Professor Francesco Cappuccio from the University of Warwick's Warwick Medical School, who presented the findings to the British Sleep Society on Monday, said the study involved the analysis of data on the mortality rates and sleep patterns on 10,308 civil servants at two points in their life (1985-88 and then in 1992-93).
He said that the effect that changes in sleep patterns over five years had on mortality rates 11-17 years later were isolated by adjusting other possible factorsósuch as age, sex, marital status, employment grade, smoking status, physical activity, alcohol consumption, self-rated health, body mass index, blood pressure, cholesterol, other physical illness etc.

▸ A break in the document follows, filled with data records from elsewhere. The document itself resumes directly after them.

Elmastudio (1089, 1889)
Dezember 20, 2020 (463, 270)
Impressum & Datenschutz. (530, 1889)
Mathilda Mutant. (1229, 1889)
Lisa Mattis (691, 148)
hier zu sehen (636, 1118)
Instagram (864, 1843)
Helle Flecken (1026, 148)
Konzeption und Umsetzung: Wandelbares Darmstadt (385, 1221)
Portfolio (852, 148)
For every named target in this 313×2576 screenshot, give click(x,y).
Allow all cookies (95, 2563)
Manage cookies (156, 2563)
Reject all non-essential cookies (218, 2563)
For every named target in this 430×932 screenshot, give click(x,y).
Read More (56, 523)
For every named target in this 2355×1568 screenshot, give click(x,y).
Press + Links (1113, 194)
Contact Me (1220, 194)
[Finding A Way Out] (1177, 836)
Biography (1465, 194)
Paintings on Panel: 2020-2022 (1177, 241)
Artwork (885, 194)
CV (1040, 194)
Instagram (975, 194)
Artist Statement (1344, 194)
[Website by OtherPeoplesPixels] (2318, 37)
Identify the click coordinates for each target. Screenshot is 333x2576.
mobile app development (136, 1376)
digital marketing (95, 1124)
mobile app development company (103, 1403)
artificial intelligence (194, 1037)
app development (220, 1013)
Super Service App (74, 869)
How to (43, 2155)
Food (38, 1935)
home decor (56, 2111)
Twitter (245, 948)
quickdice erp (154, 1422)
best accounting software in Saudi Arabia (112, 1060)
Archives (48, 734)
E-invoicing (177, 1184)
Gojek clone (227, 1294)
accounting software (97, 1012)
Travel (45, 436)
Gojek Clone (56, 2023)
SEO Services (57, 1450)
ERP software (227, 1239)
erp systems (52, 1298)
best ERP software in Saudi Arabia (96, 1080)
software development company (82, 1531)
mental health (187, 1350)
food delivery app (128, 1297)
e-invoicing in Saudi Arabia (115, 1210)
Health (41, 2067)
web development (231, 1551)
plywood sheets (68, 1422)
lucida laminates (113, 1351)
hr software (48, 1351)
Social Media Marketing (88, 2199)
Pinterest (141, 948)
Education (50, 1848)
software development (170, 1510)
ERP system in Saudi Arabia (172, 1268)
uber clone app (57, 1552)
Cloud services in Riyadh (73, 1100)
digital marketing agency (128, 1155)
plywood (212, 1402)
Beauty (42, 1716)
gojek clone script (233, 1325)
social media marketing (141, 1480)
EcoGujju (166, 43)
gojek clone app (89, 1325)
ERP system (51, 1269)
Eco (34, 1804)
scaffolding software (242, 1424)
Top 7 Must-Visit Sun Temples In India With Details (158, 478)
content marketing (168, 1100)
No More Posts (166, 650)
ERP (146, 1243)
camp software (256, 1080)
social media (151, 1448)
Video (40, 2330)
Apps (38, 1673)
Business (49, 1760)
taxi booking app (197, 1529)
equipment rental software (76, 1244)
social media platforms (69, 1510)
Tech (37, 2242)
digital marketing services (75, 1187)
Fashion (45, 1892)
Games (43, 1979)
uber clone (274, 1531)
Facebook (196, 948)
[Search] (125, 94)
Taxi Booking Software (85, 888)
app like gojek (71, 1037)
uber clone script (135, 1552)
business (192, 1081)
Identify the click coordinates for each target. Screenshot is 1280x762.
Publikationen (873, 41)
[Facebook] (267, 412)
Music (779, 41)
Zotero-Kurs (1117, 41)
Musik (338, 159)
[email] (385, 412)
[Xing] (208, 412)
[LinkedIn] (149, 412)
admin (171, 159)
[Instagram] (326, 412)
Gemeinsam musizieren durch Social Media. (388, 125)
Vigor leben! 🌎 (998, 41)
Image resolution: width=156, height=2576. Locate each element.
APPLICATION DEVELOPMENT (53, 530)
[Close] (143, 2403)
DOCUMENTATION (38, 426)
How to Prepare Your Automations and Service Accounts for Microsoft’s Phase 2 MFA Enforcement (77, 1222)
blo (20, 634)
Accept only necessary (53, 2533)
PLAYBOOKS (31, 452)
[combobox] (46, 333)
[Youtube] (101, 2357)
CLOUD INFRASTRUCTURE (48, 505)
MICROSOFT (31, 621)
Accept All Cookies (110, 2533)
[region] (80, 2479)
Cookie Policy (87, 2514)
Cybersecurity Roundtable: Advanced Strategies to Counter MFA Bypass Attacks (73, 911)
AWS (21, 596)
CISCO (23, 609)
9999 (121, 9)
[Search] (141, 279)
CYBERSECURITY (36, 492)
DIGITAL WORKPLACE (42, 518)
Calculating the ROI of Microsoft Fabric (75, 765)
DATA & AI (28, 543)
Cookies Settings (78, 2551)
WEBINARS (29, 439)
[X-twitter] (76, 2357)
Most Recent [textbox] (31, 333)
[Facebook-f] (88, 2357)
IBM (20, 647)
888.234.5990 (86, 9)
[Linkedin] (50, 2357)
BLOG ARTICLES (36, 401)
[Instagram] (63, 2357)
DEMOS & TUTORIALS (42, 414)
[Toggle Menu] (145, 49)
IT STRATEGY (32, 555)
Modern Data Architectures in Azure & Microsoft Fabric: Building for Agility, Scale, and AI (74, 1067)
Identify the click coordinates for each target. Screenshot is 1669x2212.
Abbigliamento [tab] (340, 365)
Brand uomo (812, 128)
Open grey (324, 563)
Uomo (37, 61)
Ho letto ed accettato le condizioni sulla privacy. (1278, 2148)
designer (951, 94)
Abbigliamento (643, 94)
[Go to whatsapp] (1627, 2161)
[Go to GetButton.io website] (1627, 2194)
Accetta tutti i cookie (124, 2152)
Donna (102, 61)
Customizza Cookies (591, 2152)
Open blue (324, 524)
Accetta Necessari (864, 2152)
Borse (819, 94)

Seven hours of sleep per night was taken to be the baseline during the study, he added. Professor Cappuccio said that the participants who had cut their sleeping from seven to five hours or less faced a 1.7 fold increased risk in mortality from all causes, and twice the increased risk of death from a cardiovascular problem in particular by 2004.
He further said that individuals who showed an increase in sleep duration to eight hours or more a night were more than twice as likely to die as those who had not changed their habit, though predominantly from non-cardiovascular diseases.
"Short sleep has been shown to be a risk factor for weight gain, hypertension and Type 2 diabetes sometimes leading to mortality, but in contrast to the short sleep-mortality association it appears that no potential mechanisms by which long sleep could be associated with increased mortality have yet been investigated. Some candidate causes for this include depression, low socio-economic status and cancer-related fatigue," said Professor Cappuccio
"In terms of prevention, our findings indicate that consistently sleeping around 7 hours per night is optimal for health and a sustained reduction may predispose to ill-health," he added.
The study will be published in the journal Sleep.